Now, from a sacramental point of view, it is not at all obvious why this would be the case. What amazing spiritual insight do ushers possess that tells them the people in the front of the congregation will always be prepared to come forward to meet God well before anyone in the back of the congregation is ready to receive? Clearly the European-style rush of uninhibited congregants towards the altar offends the American sense of assembly-line order, so ushers take it upon themselves to transform this most intimate encounter with Christ into something less spontaneous and more… well… strait-jacketed. Though the ushers thereby violate the sacramental rights of the people to come forward when they are ready, it accords with everyone's over-inflated sense of social decorum, so the practice is well-tolerated, even actively encouraged.

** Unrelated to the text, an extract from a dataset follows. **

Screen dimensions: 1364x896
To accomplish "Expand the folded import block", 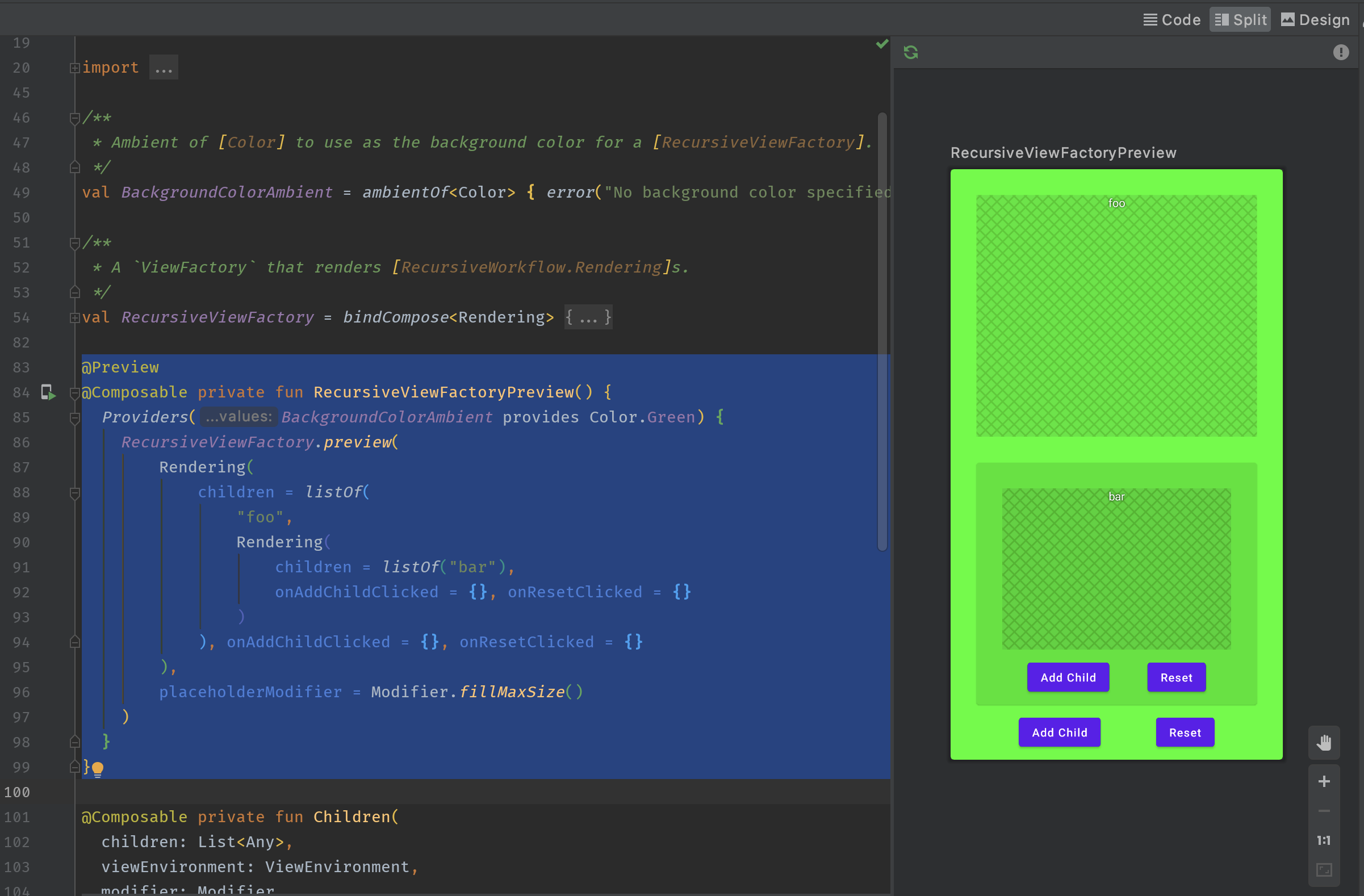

But, though the current practice is rather a violation of the congregants' rights, the ushers' instincts are right. The door-wardens of the early Church did something very much akin to what ushers do now, the difference being that the door-wardens would not let anyone into the physical building unless they were known to and approved by the wardens. If you were unknown to the wardens, you had to present a letter from your priest or bishop testifying to the fact that you were a Catholic in good standing with the Church. Only then could you enter and prepare yourself for attendance at the sacred duties of the Mass. When the deacon cried out, "The doors, the doors!", the altar servers would swing the doors of the iconostasis shut, while at the same time, the door wardens would swing the outer doors of the Church shut. God was coming. "Holy things for the holy!" the priest cried, for only holy congregants could stand the presence of the living God. Penitents and pagans had to remain outside.

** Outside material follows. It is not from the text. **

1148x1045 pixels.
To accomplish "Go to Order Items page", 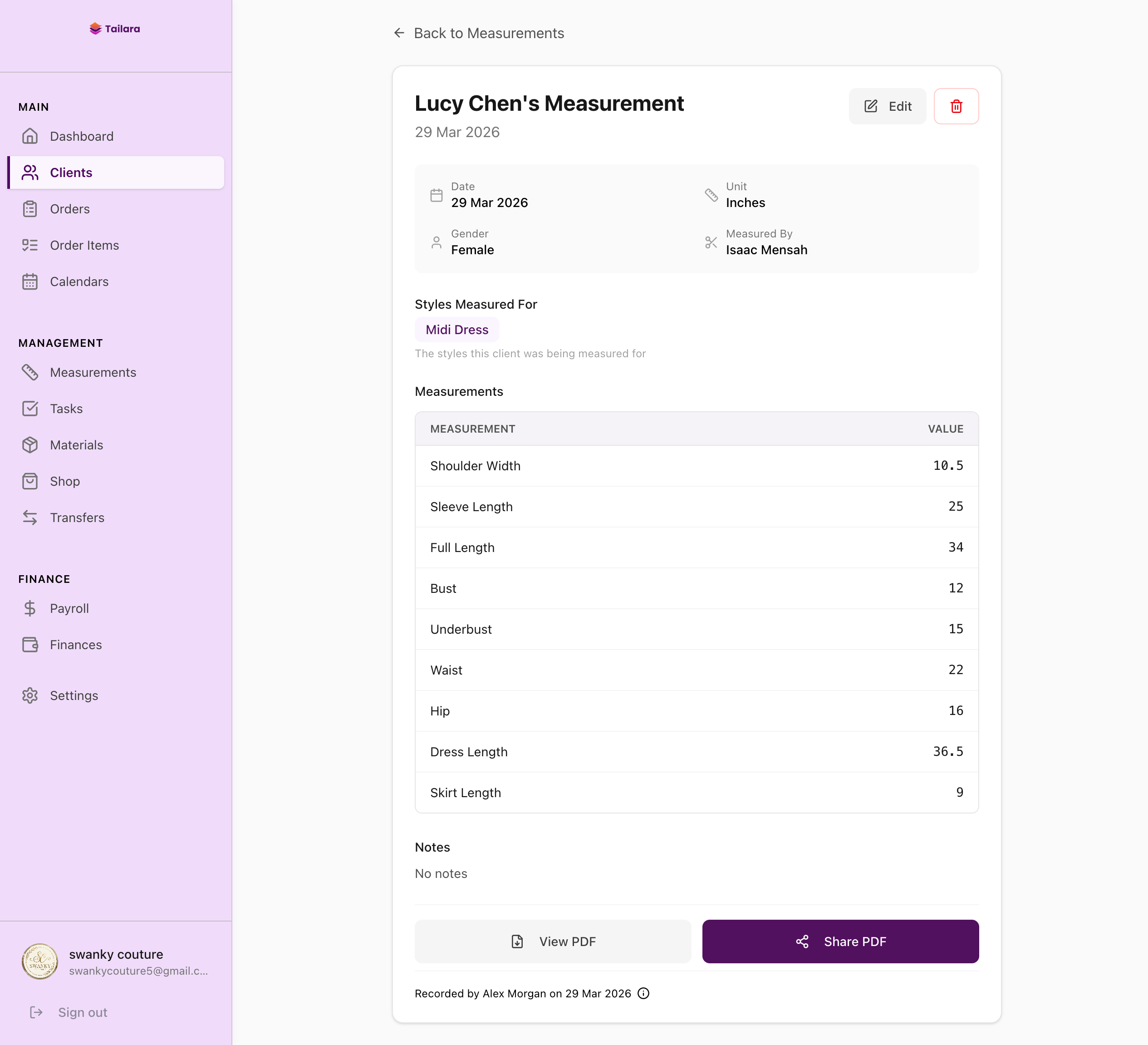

Cardinal George can solve his problem right now, today, simply by re-constituting the ancient office of door warden. He acknowledges that no one who supports abortion should receive the Eucharist. He acknowledges that every minister of the Eucharist has the duty to refuse such individuals the Body and Blood of Christ. He has only to solve the problem of how to prevent a circus during Mass.

Simple. Don’t let the riff-raff in. Keep pro-abortion politicians and the media on the street. They can film and demonstrate all they want out there. By this very action, we remind the world that human beings are a sacramental people – that means that external created reality always reflects the internal spiritual disposition. A pagan or sinner who approaches to profane the holy now encounters the reality. The doors that lead to holiness are closed. The only thing that will open those doors is a penitent heart.